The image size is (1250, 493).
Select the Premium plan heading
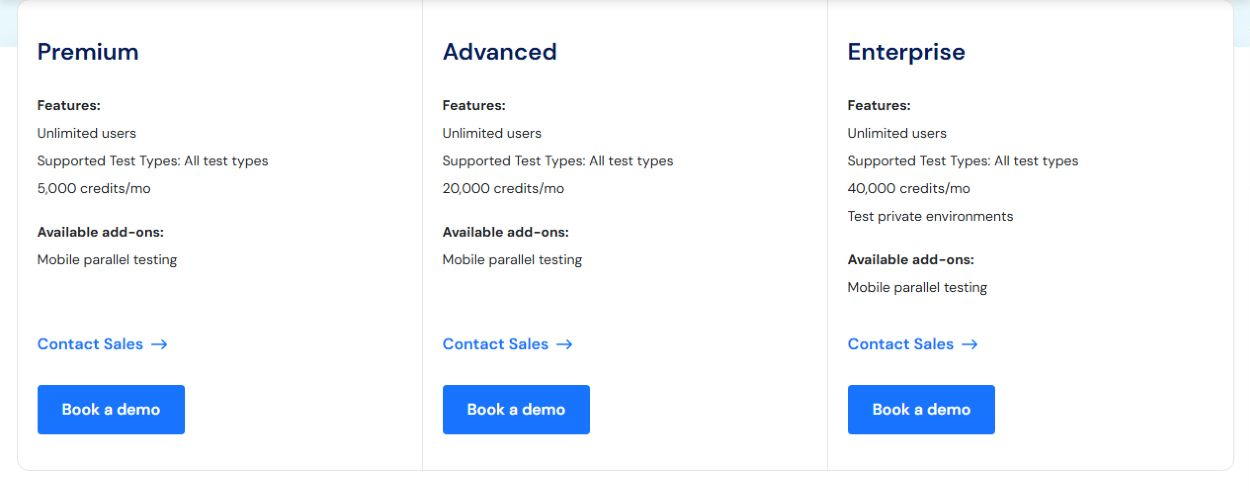88,52
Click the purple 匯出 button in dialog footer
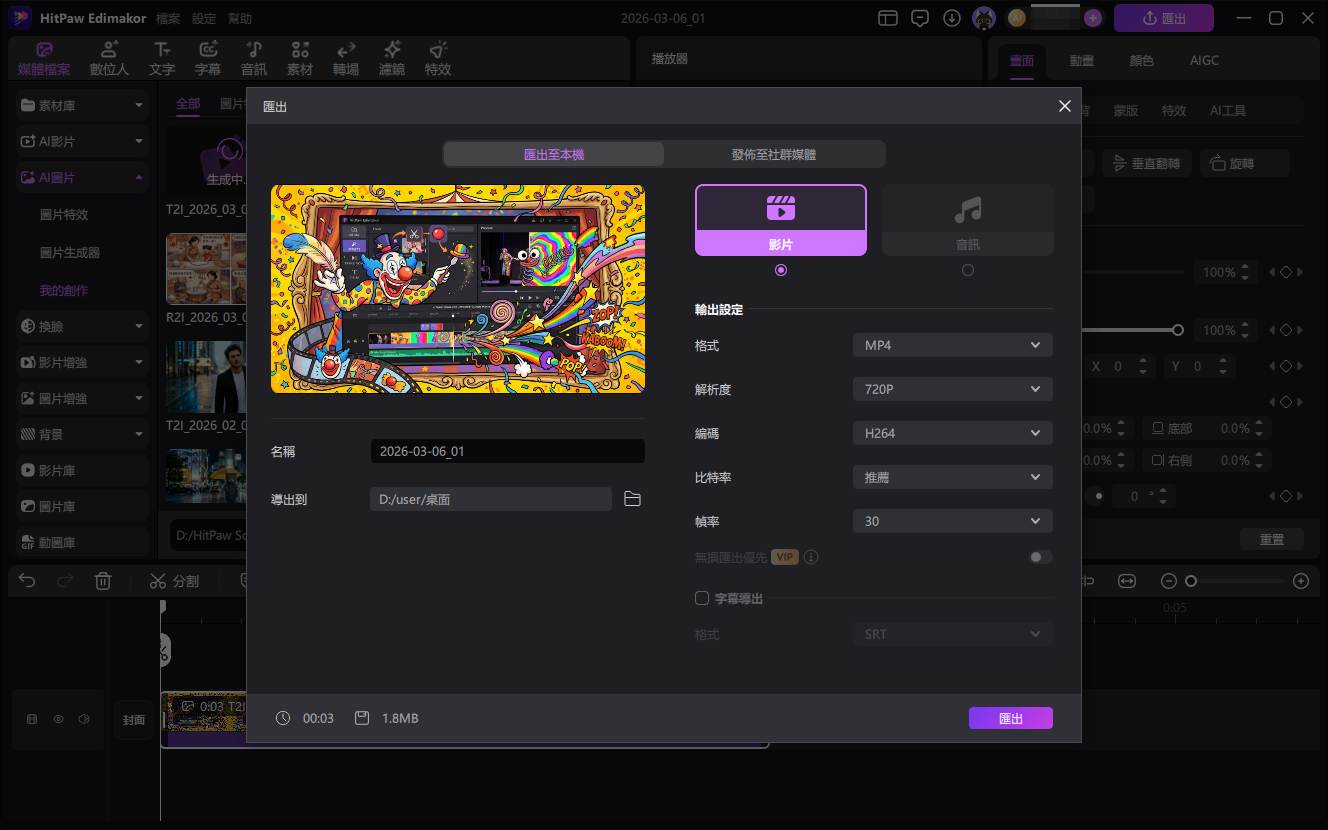The height and width of the screenshot is (830, 1328). [x=1010, y=718]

• What the exercise asks:
Put each line of the listing above into the copy exactly, dropping the pictures.

• Task output:
The image size is (1250, 493).
Select the Premium plan heading
88,52
Click the purple 匯出 button in dialog footer
The height and width of the screenshot is (830, 1328). [x=1010, y=718]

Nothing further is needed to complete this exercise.